Basically when people start fabricating numbers they simply can’t help but make them up to fit their expectations. This was never more true than with the entrepreneurial yet mathematically illiterate Kevin Lawrence who, as reported by Leonard Mlodinow in his superbly enlightening The Drunkard’s Walk, having raised $91 million to set up a chain of health clubs proceeded to buy:
“Several homes, twenty personal watercraft, forty-seven cars (including five Hummers, four Ferraris, three Dodge Vipers, two DeTomaso Panteras, and a Lamborghini Diablo), two Rolex watches, a twenty-one carat diamond bracelet, a $200,000 samurai sword, and a commercial candy machine”.
He was caught by a determined accountant applying Benford’s Law to his company’s financial dealings. As in so many cases of fraud you end up wondering how exactly he thought he was going to get away with it. Still it’s encouraging to think that a relatively simple analysis of company income statements can reveal recidivist corporations. However, we need to remember that Benford’s Law is by no means perfect. It will throw up false positives, and even Dilbert knows that.


Related articles: Recency: Hot Hands and the Gambler's Fallacy, Physics Risk Isn't Market Uncertainty, In Markets Bad Stuff Happens - Frequently

7 comments:

Anonymous said...

Interesting post, thanks.

Typo?:

"randomly sample naturally occurring distributions randomly"

Now that’s random.

timarr said...

Typo?:

"randomly sample naturally occurring distributions randomly"
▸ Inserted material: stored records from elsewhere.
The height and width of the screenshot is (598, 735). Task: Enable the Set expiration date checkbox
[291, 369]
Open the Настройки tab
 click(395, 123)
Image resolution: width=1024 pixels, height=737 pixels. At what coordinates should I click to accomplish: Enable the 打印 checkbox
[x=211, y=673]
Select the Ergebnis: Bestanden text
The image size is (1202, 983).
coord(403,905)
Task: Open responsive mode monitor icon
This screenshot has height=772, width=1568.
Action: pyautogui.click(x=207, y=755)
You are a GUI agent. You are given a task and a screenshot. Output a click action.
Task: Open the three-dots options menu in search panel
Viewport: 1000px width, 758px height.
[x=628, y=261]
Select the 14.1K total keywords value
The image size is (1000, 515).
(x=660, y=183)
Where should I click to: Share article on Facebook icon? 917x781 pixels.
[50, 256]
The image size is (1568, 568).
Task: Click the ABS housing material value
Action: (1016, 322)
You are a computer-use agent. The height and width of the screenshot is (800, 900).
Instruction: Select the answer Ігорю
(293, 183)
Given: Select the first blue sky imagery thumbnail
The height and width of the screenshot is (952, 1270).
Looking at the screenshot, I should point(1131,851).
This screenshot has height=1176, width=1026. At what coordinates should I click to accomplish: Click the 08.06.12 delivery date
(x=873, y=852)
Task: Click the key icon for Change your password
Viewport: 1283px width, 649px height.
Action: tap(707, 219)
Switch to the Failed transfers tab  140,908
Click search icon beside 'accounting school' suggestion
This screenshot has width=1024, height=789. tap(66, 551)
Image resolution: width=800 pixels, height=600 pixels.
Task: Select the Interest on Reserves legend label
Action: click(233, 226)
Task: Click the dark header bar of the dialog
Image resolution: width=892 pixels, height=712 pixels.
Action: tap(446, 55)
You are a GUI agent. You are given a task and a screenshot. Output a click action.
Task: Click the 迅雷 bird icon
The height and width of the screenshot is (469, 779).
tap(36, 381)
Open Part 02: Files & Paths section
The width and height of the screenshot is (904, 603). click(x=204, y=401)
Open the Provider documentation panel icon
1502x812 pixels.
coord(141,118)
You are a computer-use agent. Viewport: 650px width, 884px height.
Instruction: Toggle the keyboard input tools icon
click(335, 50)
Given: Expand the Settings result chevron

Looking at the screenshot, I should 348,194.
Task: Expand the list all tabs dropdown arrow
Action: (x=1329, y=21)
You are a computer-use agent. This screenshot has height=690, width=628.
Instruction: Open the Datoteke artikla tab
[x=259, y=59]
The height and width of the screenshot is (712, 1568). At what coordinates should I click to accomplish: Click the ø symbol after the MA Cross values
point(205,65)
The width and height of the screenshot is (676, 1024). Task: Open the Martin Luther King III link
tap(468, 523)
Yep, too many "randomly"s: some kind of post-moderist joke - i.e. not funny.

Fixed, thanks.

Jonathan Smith said...

We see it when we believe it. Great post.

Patrick said...

Were you inspired by IOT http://www.bbc.co.uk/programmes/b00x9xjb or is that a random coincidence?

Salis Grano said...

A fascinating phenomenon, thanks. On a simpler level, just asking people to produce random two digit numbers often makes them reluctant to choose repeated digits like 11, 22 etc.

timarr said...

Hi Patrick

Interesting program. But no, I wrote this about 3 months ago as a follow up to Cardano's Gambit. If you're interested in this stuff Mlowdinow's book is excellent: I found that because I was looking for an example of fraud on a corporate scale for the post: serendipity is everywhere, if you look hard enough :)

Anonymous said...

Random House published a very good book with random numbers in the fifties. As was pointed out by several of the reviewers, the only problem was that it lacked an index or other tool to help if you wanted to locate your favorite random number.